[Entries taken from a collection]
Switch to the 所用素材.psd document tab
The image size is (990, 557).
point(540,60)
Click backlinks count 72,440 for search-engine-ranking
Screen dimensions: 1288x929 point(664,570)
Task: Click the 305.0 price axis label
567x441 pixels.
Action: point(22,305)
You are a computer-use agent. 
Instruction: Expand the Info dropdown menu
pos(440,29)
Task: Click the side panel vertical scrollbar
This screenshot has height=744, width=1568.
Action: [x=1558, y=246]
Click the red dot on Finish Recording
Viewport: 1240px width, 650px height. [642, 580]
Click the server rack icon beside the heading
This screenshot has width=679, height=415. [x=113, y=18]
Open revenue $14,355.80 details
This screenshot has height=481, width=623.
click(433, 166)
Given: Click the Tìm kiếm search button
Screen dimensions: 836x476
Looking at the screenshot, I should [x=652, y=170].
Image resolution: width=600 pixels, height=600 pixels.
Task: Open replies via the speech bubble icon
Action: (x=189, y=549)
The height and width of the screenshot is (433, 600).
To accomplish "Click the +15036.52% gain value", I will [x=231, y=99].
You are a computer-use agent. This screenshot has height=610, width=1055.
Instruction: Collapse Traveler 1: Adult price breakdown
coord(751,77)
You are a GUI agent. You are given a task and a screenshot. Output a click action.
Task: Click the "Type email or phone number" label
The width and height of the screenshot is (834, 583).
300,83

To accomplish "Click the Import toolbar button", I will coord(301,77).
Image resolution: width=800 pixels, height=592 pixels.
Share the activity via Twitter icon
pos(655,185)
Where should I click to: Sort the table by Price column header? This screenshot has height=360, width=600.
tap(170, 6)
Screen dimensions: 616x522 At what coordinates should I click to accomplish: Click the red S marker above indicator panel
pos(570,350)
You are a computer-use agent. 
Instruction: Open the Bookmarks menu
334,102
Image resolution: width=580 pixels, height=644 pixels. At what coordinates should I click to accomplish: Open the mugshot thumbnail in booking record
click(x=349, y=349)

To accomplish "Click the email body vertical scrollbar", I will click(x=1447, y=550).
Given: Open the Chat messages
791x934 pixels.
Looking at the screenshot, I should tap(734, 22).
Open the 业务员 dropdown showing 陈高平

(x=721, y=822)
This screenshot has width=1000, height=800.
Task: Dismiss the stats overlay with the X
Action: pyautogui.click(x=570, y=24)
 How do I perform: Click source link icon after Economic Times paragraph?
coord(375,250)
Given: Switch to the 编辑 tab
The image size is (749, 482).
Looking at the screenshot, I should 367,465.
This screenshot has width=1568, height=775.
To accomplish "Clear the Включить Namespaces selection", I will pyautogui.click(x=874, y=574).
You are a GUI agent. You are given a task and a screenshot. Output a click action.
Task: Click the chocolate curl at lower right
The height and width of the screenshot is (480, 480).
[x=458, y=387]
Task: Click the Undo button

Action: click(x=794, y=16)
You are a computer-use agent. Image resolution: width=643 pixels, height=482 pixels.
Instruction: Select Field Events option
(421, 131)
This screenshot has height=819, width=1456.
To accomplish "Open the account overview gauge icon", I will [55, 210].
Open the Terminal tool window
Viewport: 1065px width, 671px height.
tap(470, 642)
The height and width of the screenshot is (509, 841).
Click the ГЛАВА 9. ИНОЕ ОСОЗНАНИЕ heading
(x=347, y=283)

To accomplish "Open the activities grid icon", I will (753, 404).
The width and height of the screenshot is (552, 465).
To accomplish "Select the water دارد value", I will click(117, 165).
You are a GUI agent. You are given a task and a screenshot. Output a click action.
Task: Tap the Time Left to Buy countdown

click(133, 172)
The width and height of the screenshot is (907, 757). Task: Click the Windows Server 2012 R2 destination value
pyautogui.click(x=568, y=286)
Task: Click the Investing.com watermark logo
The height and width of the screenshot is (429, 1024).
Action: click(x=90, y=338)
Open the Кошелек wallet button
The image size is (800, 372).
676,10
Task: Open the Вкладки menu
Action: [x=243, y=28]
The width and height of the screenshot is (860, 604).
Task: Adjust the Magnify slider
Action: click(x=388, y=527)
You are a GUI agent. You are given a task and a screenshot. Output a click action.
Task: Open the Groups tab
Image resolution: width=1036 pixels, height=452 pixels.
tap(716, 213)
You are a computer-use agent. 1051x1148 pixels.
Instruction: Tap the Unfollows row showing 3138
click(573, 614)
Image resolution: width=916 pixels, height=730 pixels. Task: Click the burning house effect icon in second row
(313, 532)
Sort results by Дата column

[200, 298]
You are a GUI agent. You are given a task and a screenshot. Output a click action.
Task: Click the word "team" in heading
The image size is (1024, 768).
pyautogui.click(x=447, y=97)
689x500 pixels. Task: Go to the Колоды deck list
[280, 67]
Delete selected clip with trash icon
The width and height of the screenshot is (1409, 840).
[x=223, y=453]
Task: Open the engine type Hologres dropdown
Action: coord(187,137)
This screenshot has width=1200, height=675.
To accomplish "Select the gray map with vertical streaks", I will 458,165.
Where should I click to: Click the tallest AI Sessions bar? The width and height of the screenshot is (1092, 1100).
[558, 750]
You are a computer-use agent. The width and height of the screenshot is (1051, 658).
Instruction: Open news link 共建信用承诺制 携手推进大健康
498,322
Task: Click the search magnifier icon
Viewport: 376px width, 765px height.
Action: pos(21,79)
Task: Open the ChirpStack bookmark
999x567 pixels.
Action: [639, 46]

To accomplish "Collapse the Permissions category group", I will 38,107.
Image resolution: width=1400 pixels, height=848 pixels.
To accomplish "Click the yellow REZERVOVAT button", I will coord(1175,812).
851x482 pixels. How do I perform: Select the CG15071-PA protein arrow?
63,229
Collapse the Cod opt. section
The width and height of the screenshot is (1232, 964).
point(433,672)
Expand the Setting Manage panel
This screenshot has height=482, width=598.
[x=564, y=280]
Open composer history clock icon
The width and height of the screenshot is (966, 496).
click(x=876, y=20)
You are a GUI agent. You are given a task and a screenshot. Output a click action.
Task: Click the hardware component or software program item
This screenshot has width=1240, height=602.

# Exercise directions
Once you have found every line above holding the word "label", copy those lines.

# Answer space
Task: Click the 305.0 price axis label
Task: Click the "Type email or phone number" label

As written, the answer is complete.